The outcome of divisive rhetoric from conservative political regimes creates a familiar pattern: social tensions bubble, levels of everyday racism and homophobia rise, and then minority communities suffer. That is not to say that these views are new, of course. But Brexit, as with the election of Donald Trump, has emboldened those with particularly ugly beliefs to share racist and homophobic abuse, and create an exclusionary and increasingly dangerous society. Research from The Guardian last month proved as much with the news that LGBTQ+ hate crime, including stalking, harassment, and violent assault, has more than doubled in England and Wales over the last five years.

But we absolutely do not have to accept these hate crimes, any more than we have to accept the supposed inevitability that acceptance towards same-sex relationships is coming to an end. British attitudes have been slowly but surely liberalising over the past 30 years, and even though we now inhabit an increasingly turbulent political world, there’s no reason why that trend can’t continue. What we must do, though, is remain vigilant if we are to protect the rights of the LGBTQ+ community to feel safe, protected and included.

It is hard, of course, to fight back when the existence of gay people is routinely debated in right wing newspapers, when Conservative politicians refuse to condemn protests against LGBTQ+ equality teaching, when those in the prime ministerial race abstain from voting on overturning the ban on same-sex marriage in Northern Ireland

But without speaking up, reporting abuse and sharing our stories, the corrosive narrative that LGBTQ+ people are fundamentally undeserving of equality will continue to drip feed into the public’s consciousness. Last month, a lesbian couple were left brutally bloodied on a London night bus for refusing to kiss in front of a group of men. But instead of recovering in privacy, the couple took their trauma to the papers.

“We decided to tell the story, because this situation needs to change, and maybe this helps a little,” Melania Geymonat told The Guardian. “For me, it was a moral obligation. Like, this needs to stop. This was a terrible episode, and maybe [if] we say something, we can contribute to something bigger.”

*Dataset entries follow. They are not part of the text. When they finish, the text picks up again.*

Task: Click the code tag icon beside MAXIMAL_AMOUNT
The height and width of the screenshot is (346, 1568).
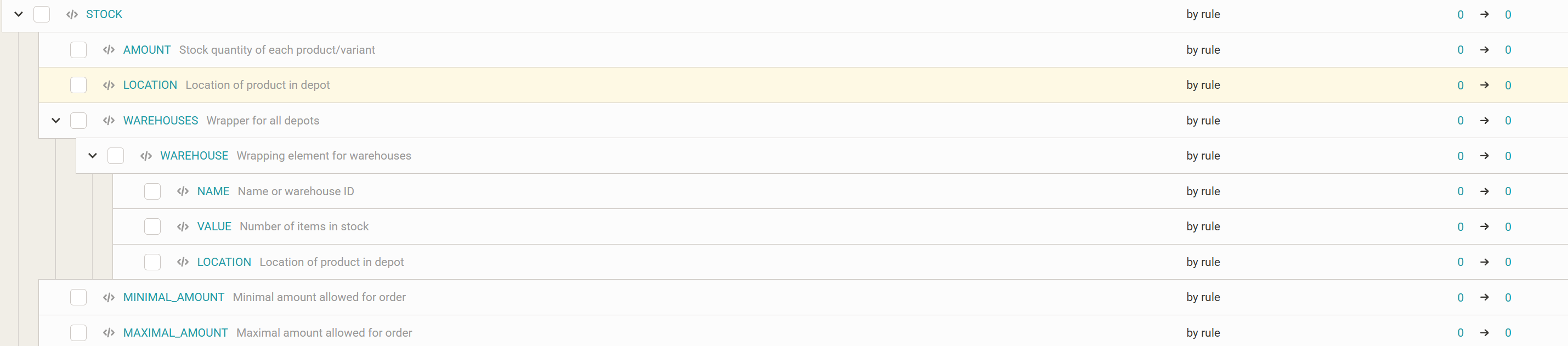Action: coord(109,333)
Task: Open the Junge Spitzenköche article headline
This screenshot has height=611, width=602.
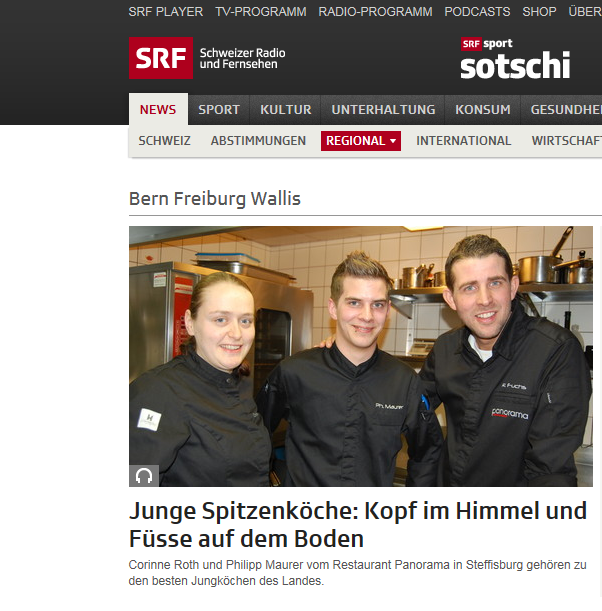Action: (x=358, y=524)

By sharing our lived experiences, we can help steer the course of history

Geymonat shows there is cause for optimism even in the face of overt hatred. Even as it takes time for those in the highest echelons of power to reinforce hard-won legal rights with inclusive and supportive LGBTQ+ rhetoric, and time for LGBTQ+ policy to be implemented in society, we can still be confident in the knowledge that public tolerance isn’t condemned to keep falling simply because we find ourselves in the midst of a dark political hour. 

By sharing our lived experiences with those at work, in the community, and with our political representatives, we can help steer the course of history.